Senior Curator Asian Department of the Victoria & Albert Museum
Monday 15th August 6.45 pm
School of Oriental and African Studies
University of London
Khalili Lecture Theatre
Free – booking recommended
‘There are two distinct qualities or types expressed in Japanese art: one suggesting endless patience in the execution of minute detail, the other denoting a momentary conception of some fleeting idea carried out with boldness and freedom of expression in form and line – profuse complexity and extreme simplicity… the work on Japanese cloisonné ware generally exhibits the quality suggestive of unwearying labour and patience.’ (Harada Jiro, The Studio, 1911)
The characters used for Shippo, the Japanese term for enamels, are a reference to the Seven Treasures mentioned in Buddhist texts. The Japanese applied this term to the rich colours found on Chinese enamels and to those made later in Japan. The art of cloisonné enamelling was, from the late 1850s, one of Japan’s most successful forms of manufacture. The peak of artistic and technological sophistication was between 1880 and 1910, a period referred to as the ‘Golden Age’, and a time when the taste for Japan in the West was at its height and museums were avidly acquiring from dealers and international exhibitions.
The combining of the V&A’s historical collection (including examples acquired at the Paris International Exposition of 1867, the earliest documented cloisonné enamels in any world collection) with the recent generous gift of Japanese enamels from Mr Edwin Davies, OBE, enables the V&A to present a rounded picture of one of Japan’s most exquisite art forms in an exhibition that will be held in the V&A’s Japan Gallery from 14 June 2011 – 19 August 2012.

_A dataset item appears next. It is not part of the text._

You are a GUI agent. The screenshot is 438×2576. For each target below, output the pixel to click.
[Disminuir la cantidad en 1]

The lecture will discuss enamels from their early use as architectural fittings, through elegant inlaid metalwork of the late 17th century and into the Golden Age and the 20th century. It will explore objects from the renaissance of Japanese enamelling in the 1840s; the experimental works of the 1850s and 1860s and the rise of master artists such as Hayashi Kodenji, Namikawa Yasuyuki of Kyoto, Namikawa Sosuke of Tokyo and the output of the creative, innovative and prolific Ando Cloisonné Company of Nagoya.

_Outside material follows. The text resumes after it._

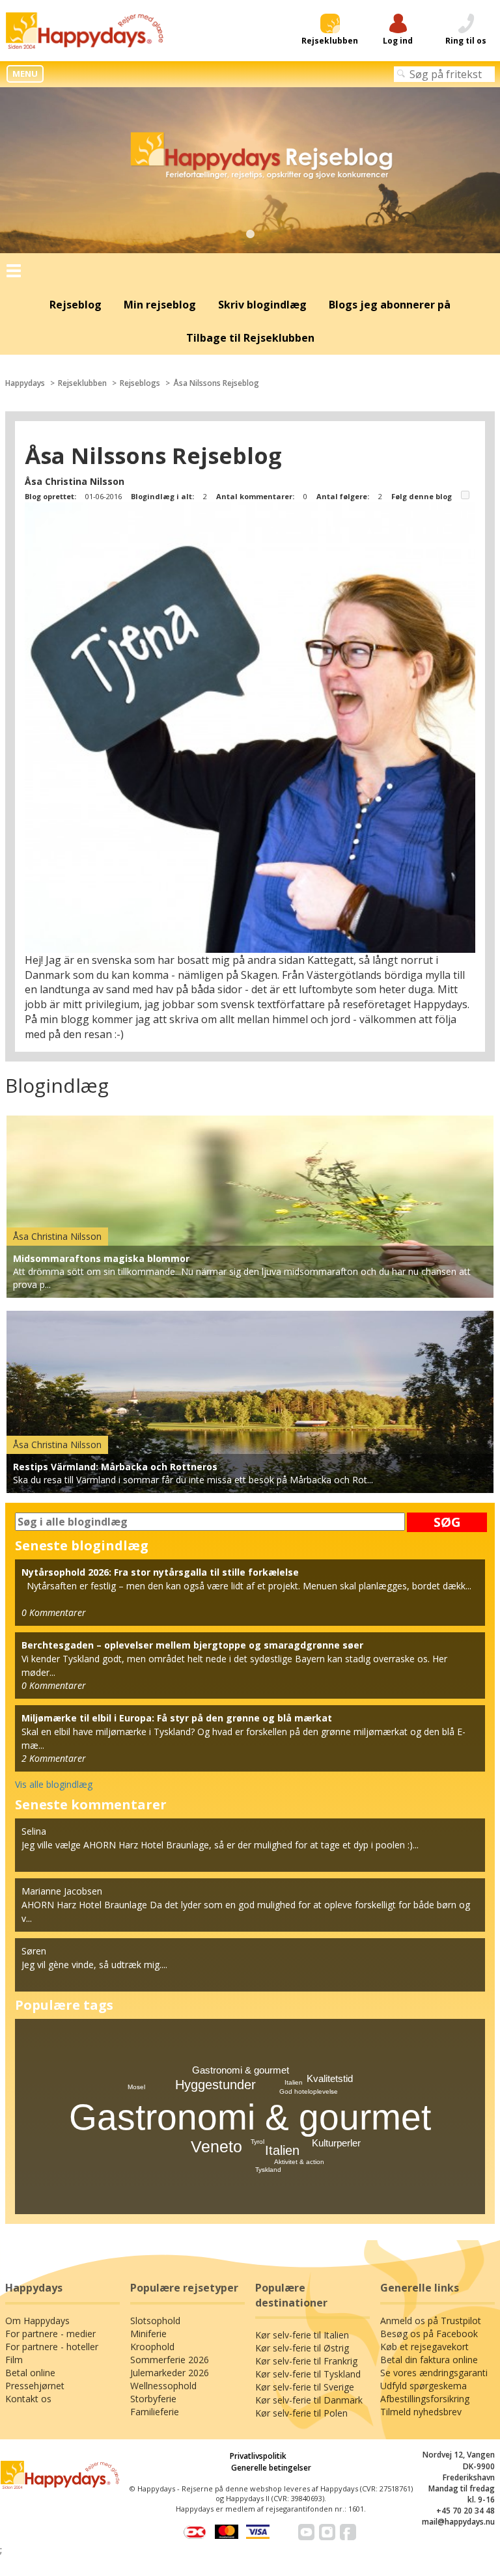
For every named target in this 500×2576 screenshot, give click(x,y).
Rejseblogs (140, 383)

Gregory Irvine is Senior Curator in the Asian Department of the Victoria & Albert Museum, London and is principally responsible for the collections of Japanese metalwork, focusing on arms, armour and cloisonné enamels. He has visited Japan on many occasions to carry out research at museums, temples, shrines and in private collections.
Publications include Japanese Cloisonné: the Seven Treasures: V&A Publications, London, 2006; A Guide to Japanese Art Collections in the UK, Japan Society/Hotei, 2004; Collecting Japanese art at the Victoria and Albert Museum, Arts of Asia, Volume 39, Number 4, July – August 2009 and most recently Japanese Cloisonné Enamels, V&A Publications, London, 2011.